## ABOUT THIS EXERCISE
Find the line with "Task: Select the fifth photo page dot" in the records below, then please transcribe it and every later line exactly, omitting the pictures and adding nothing.

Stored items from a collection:
────────────────────────────────────────

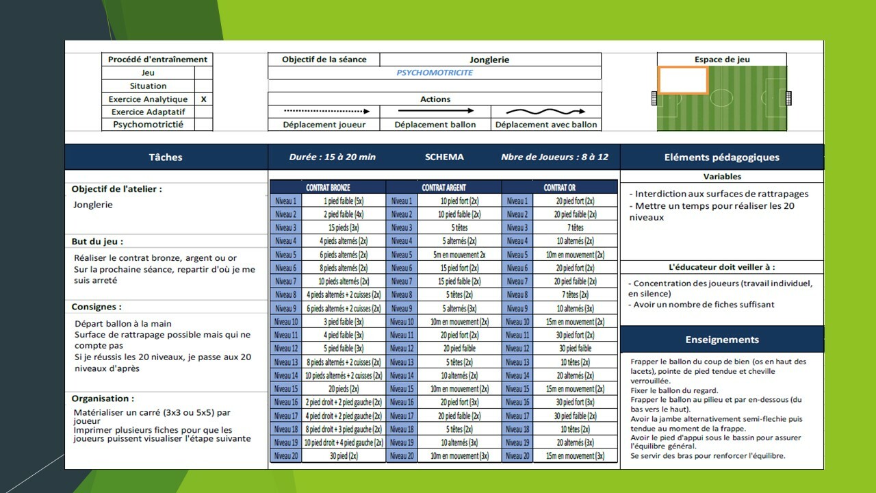Click the Enseignements section header
Image resolution: width=876 pixels, height=493 pixels.
[x=721, y=340]
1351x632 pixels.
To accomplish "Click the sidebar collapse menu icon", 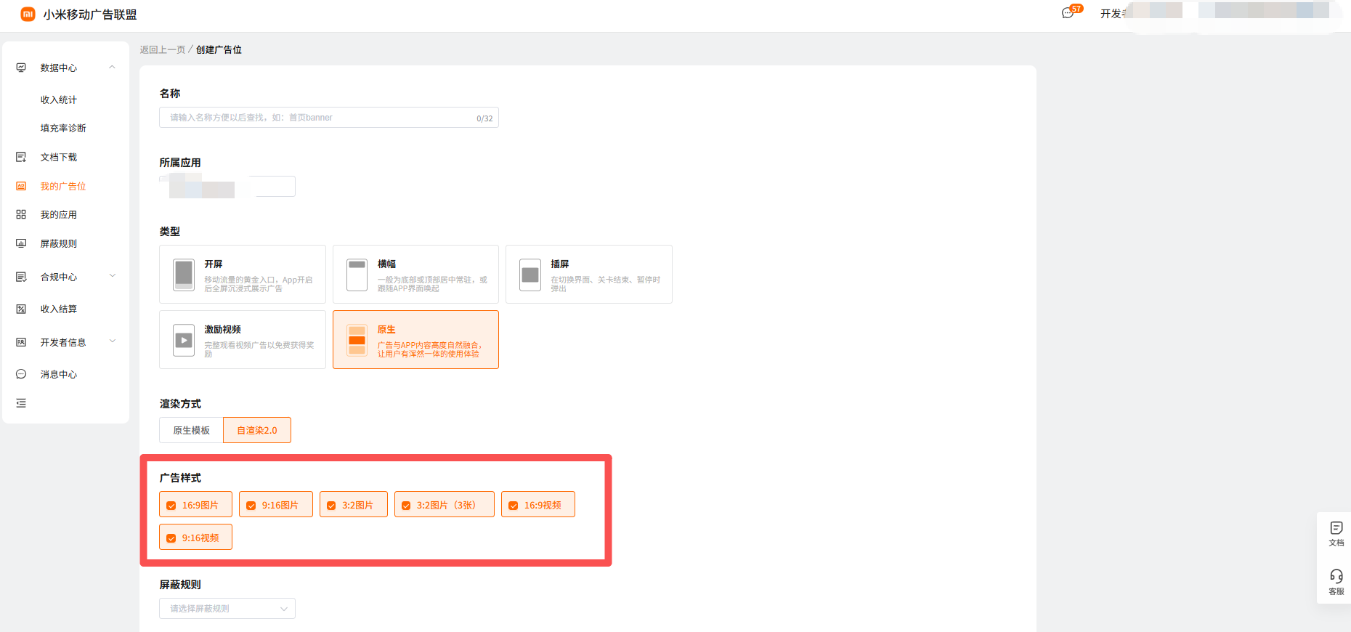I will point(21,403).
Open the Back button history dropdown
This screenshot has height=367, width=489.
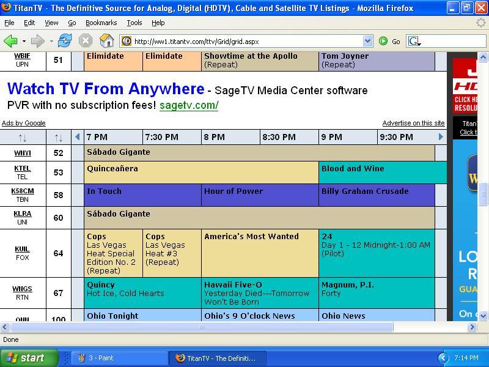(24, 41)
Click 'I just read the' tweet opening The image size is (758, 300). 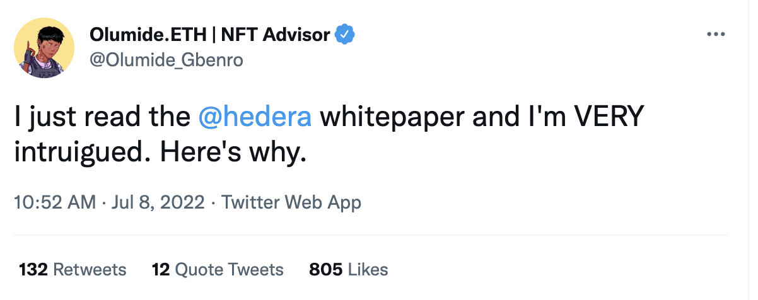pyautogui.click(x=101, y=118)
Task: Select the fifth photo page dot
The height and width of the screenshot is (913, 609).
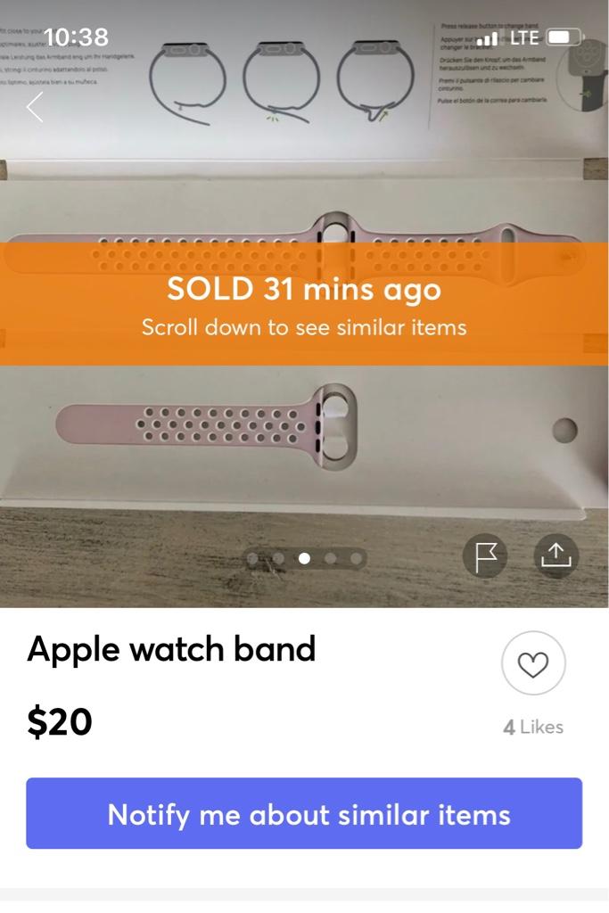Action: tap(356, 559)
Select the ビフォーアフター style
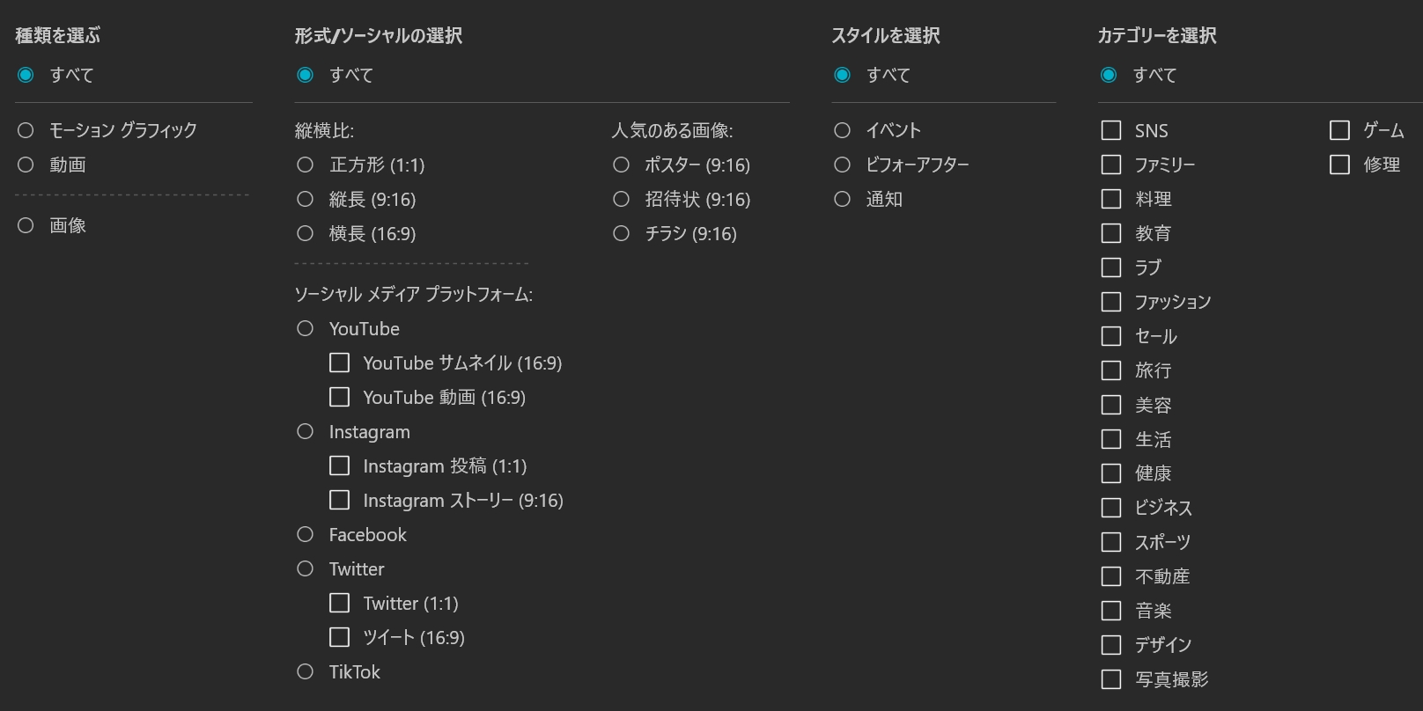 pos(843,165)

────────────────────────────────────────

## RESPONSE
Task: Select the fifth photo page dot
The height and width of the screenshot is (913, 609).
Action: tap(356, 559)
Select the ビフォーアフター style
 pos(843,165)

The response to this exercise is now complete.